Alfaro está siendo nuevamente arrastrado, sugiere directamente la nueva obra de Oscar Santillán. Alfaro está siendo nuevamente arrastrado desde el taller artístico del colectivo La Limpia hasta una intersección en plena Bahía de Guayaquil, ida y vuelta al mercado formalizado de bienes piratizados más grande del país durante tres días. Allí, en un espacio delimitado naturalmente entre un bloque de kioscos, una maqueta que reproduce literalmente al mayor monumento eregido a la memoria del líder liberal en la ciudad, aquél cuyo traslado fuera motivo de un conato que incluyeron acusaciones de corrupción en el gobierno pasado, viene siendo instalada sobre un precario mesón blanco. Los vendedores de la zona, quienes, poco a poco, empiezan a ver a este nuevo objeto como parte de su paisaje comercial y los compradores usuales no dejan de hacer sus comentarios. Ellos, a veces, son solamente una mirada silenciosa, sospechosa. Algunos inquieren sobre el costo de la obra, muchos especulan sobre el material utilizado como tratando de asir la historia desde lo físico de la pieza, otros preguntan por “el maestro” que la hizo situándola en un territorio liminal entre el arte y el comercio del contexto, unos más debaten sobre qué mismo trata la obra al enteramente desconocerla.


Hay sin duda aquellos que identifican a su referente real directamente: el monumento que fuera reubicado a la entrada de Guayaquil, notando la única variación realizada por Santillán. En la maqueta de resina, Alfaro no está siendo impulsado por las masas y encabezando una gran ola que lo llevaría al triunfo de la Revolución Liberal, como la escultura original de Alfredo Palacio lo sugiere, sino que esta vez está siendo arrastrado por ellas. De seguidores y revolucionarios quienes lo apoyan en el monumento ahora se han convertido en sus ajusticiadores en la maqueta. El cambio es tan obvio, pero al mismo tiempo tan sutil que hay quienes no constatan la diferencia. El clímax al cerrar de este primer día de la instalación del objeto en la Bahía es cuando la obra debe ser removida para volver al taller del artista, operación que cautiva la atención de una docena de curiosos. Un guardia, voluntario colaborador del callejón donde está siendo exhibida, la lleva al hombro hasta el taxi en donde será transportada esperándola en pleno Malecón. Y las miradas de los vendedores y paseantes, atrapados entre callejones, termina siendo testiga de un nuevo evento: ya no se trata de una procesión del ícono religioso de algún patrono de los mercados sino del arrastre metafórico de la más reciente encarnación del General Alfaro, ahora objeto de homenaje y sacrilegio, simultáneamente.

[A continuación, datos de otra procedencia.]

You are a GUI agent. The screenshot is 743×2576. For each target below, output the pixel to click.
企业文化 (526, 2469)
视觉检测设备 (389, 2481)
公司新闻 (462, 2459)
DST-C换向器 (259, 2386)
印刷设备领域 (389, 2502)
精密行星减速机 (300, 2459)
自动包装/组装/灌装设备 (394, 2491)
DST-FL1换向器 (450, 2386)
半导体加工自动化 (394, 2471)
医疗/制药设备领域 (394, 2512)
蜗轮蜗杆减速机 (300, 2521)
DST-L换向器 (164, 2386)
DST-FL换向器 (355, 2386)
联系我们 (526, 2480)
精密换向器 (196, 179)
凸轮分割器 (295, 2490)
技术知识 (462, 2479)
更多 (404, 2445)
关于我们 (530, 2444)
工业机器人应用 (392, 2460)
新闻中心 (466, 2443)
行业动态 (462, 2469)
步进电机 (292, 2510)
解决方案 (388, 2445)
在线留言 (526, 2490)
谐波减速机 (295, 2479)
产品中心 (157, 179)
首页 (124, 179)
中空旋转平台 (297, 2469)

La maqueta de Santillán opera, desde su poderoso nuevo reducto en un callejón perdido de la Bahía, como una maquinaria de imágenes dialécticas, un dispositivo, un artefacto también pirata que habla de una piratería de ideas mucho más larga. Hay una fuerza atrapada en la memoria de los monumentos, de aquellos que la Municipalidad se ha encargado de vandalizar con su “guayaquileñidad” abanderada en los últimos meses. Hay algo en mí mirada que tiene que ver con momentos distintos pero concatenados … hay unos campesinos negros y anónimos del ejército de Carlos Concha Torres luchando lo que quedaba de la memoria de Alfaro en las selvas de Esmeraldas hasta 1916 y poniendo en jaque al gobierno del pelucón y traidor Leonidas Plaza Gutiérrez; hay un Abdón Calderón Muñoz asesinado a fines de los setentas a manos de un militar criminal de apellido Jarrín Cahueñas y sus sicarios, vuelto a eliminar políticamente por el inefable Fabián Alarcón una década más tarde; y hay un Eloy Alfaro, ahora y por un siglo, siendo trágicamente cercenado.


Hay una calidad en la mirada, hay algo, una pregunta, una tensión, una sospecha por un segundo que parece un minuto, varias horas, un par de días, que tienen que ver con el poder del arte fuera del contexto del arte: con la arqueología de la ciudad, con la vacuidad de la política, con la miseria de la Historia y con el terror del Estado.